Jeremy Hunt’s comments come amid a growing clamour from the business world for Britain to re-enter the European market that enables free trade via common rules and standards.

Many importers and exporters complain they have been severely hindered by red tape and costs since Brexit, and numerous studies show the economy has suffered as a result.

Speaking the morning after he set out an austere budget plan to address the UK’s financial woes, Hunt said «unfettered trade with our neighbours and countries all over the world is very beneficial to growth», but argued that could happen without rejoining the EU’s trading mechanism.

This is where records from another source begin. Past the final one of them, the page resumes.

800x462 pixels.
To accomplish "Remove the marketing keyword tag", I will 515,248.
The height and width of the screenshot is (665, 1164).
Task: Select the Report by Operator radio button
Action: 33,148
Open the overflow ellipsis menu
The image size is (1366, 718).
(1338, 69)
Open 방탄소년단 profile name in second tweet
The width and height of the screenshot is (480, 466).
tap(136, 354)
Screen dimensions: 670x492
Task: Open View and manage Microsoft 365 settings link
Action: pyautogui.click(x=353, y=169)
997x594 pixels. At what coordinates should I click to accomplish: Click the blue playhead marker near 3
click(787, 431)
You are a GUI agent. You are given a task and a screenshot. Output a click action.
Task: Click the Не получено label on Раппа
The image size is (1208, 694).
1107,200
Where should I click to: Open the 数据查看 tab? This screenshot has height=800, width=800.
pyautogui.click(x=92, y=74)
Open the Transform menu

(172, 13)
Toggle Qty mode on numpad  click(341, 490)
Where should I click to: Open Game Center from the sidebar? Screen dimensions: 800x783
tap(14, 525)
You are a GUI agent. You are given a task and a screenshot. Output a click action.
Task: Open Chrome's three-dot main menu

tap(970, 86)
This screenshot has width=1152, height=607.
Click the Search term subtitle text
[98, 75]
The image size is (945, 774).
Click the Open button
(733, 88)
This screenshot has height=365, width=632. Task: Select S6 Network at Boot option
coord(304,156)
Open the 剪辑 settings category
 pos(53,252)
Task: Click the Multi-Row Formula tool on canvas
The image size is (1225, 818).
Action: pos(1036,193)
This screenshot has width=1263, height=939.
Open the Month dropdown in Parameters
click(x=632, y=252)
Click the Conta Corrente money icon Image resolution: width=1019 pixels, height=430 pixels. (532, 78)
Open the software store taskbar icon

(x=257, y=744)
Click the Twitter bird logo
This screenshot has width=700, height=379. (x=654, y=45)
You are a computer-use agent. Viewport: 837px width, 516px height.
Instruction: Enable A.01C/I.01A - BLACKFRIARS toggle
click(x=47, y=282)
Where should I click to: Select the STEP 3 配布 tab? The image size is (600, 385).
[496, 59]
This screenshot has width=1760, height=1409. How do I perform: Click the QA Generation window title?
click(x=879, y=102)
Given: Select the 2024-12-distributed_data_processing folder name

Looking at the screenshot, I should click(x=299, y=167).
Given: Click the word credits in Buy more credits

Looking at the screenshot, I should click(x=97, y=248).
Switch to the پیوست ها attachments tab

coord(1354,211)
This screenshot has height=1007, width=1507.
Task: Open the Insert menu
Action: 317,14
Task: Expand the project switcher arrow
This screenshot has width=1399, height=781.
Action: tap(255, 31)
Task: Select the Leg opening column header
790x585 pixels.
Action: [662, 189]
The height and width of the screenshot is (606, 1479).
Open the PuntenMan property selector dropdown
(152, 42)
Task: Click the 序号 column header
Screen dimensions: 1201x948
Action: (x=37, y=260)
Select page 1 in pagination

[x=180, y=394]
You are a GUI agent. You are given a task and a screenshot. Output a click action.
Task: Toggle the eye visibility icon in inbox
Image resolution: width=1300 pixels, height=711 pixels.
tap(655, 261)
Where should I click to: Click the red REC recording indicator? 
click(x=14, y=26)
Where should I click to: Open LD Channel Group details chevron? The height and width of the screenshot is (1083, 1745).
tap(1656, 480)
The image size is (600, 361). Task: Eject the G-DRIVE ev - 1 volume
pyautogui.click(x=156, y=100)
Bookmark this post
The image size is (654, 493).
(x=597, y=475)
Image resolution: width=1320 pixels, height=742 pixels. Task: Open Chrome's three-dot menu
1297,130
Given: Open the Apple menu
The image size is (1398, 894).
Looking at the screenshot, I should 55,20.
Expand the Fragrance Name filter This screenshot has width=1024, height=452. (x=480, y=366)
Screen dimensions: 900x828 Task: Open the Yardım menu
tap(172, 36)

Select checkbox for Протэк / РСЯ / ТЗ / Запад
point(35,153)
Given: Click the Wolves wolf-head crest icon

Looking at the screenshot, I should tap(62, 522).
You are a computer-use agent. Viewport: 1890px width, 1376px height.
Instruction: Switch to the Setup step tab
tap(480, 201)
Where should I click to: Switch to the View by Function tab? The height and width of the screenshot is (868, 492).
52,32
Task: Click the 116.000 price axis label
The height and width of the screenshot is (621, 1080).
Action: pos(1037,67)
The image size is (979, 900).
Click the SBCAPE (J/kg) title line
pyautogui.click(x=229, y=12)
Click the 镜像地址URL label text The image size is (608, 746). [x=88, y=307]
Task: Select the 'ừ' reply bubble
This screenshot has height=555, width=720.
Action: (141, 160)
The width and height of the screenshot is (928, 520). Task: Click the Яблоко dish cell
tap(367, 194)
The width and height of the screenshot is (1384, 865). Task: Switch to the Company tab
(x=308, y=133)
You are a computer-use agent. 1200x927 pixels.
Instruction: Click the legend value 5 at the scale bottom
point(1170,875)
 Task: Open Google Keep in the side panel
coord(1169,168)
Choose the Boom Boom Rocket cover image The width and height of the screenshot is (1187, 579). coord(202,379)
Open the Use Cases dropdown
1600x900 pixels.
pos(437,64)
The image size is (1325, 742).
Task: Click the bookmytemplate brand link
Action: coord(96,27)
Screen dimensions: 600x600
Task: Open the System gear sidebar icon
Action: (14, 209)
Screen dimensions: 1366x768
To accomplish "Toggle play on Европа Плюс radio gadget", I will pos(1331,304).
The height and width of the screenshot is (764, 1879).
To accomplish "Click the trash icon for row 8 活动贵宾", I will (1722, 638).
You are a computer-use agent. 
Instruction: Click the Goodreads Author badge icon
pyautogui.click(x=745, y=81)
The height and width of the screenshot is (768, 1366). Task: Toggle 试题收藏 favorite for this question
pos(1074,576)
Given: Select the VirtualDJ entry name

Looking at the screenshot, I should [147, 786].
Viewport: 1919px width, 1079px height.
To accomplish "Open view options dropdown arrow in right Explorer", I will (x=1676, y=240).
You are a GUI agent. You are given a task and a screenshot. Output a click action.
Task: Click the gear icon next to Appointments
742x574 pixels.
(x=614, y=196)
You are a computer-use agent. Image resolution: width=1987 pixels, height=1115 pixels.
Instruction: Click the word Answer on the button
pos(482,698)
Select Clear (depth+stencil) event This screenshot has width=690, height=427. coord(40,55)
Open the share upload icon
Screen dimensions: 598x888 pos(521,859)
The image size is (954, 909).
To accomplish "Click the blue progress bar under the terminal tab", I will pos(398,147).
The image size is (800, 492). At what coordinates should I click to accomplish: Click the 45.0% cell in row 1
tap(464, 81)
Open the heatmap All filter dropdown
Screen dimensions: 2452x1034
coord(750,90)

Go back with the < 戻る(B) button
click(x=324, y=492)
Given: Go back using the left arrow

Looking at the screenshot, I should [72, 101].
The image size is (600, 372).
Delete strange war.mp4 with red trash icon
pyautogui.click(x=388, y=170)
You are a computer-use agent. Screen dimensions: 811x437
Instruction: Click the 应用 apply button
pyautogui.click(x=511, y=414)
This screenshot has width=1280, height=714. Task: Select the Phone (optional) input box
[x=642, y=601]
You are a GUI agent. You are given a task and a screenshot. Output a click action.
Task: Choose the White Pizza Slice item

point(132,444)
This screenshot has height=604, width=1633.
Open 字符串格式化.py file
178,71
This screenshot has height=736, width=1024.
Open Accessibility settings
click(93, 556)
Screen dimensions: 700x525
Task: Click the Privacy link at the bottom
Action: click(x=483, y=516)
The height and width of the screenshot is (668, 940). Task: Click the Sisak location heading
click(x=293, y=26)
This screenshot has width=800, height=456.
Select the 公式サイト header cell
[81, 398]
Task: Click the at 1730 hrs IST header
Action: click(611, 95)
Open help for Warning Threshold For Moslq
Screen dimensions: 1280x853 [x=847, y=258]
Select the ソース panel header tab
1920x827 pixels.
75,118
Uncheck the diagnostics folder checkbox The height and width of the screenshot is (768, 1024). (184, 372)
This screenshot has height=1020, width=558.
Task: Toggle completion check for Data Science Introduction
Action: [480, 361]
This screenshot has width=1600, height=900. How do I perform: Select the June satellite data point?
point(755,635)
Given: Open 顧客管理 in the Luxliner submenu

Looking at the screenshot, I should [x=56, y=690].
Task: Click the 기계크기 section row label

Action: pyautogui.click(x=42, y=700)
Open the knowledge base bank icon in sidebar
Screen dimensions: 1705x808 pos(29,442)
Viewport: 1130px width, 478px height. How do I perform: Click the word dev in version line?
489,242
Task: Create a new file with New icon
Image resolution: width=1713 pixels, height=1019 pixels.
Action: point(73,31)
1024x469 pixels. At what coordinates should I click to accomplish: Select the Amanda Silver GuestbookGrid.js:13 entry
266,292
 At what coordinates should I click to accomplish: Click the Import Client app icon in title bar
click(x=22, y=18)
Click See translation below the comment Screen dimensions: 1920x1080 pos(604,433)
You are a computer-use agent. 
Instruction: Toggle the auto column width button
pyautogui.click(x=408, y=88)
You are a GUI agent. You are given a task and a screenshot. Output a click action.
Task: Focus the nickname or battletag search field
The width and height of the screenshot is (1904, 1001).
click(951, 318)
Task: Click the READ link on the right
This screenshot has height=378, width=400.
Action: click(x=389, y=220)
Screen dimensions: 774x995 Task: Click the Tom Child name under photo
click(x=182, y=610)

«I have great confidence that over the years ahead, we will find outside the single market we are able to remove the vast majority of the trade barriers that exist between us and the EU. It’ll take time, there’s a transition as you deliver something like Brexit which obviously people have voted for, and we must make a great success of,» the finance minister told BBC radio.

«I don’t think it’s the right way to boost growth, because it would be against what people were voting for when they supported Brexit, which was to have control of our borders, and membership of the single market requires free movement of people, so I think we can find other ways that will more than compensate for those advantages,» he said, arguing that British innovation provided «tremendous potential for growth».

Jeremy Hunt’s budget came on the same day the government’s official forecaster, the Office for Budget Responsibility (OBR), said in its updated economic outlook that «the latest evidence suggests that Brexit has had a significant adverse impact on UK trade».

His acknowledgement of numerous obstacles is in sharp contrast to Boris Johnson’s assertion, as prime minister in 2020, that his newly-struck post-Brexit trade deal would bring «no non-tariff barriers to trade», and «if anything allow our companies and our exporters to do even more business with our European friends».